What to produce: Please copy every line below that contains the string "agent".

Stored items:
===

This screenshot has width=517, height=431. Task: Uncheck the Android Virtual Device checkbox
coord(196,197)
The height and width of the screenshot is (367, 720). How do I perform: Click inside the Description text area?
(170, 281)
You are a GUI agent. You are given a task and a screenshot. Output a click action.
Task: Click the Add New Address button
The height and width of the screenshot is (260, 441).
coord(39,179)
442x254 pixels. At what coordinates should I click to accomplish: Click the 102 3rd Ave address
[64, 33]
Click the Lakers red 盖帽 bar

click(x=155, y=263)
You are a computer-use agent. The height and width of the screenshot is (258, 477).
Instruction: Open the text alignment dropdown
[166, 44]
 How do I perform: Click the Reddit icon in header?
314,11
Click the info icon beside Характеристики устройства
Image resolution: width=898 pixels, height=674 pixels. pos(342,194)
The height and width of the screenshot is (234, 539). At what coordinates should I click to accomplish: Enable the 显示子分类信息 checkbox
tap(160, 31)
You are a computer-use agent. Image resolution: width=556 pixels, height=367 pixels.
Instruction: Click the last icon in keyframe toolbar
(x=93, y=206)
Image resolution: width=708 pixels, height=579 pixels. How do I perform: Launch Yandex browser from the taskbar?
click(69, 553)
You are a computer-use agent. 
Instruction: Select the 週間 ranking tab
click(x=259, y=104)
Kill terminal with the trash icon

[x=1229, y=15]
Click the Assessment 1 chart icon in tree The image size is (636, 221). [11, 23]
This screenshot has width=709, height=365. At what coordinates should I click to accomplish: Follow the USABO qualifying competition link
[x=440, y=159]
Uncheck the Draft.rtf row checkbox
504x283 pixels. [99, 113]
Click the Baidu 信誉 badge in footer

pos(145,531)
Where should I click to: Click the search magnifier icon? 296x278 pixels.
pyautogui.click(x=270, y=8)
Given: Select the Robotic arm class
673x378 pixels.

===

Expected answer:
You are a GUI agent. You are given a task and a screenshot. Output a click action.
You are a computer-use agent. The height and width of the screenshot is (258, 477).
You are a computer-use agent. Image resolution: width=556 pixels, height=367 pixels.
You are a computer-use agent. 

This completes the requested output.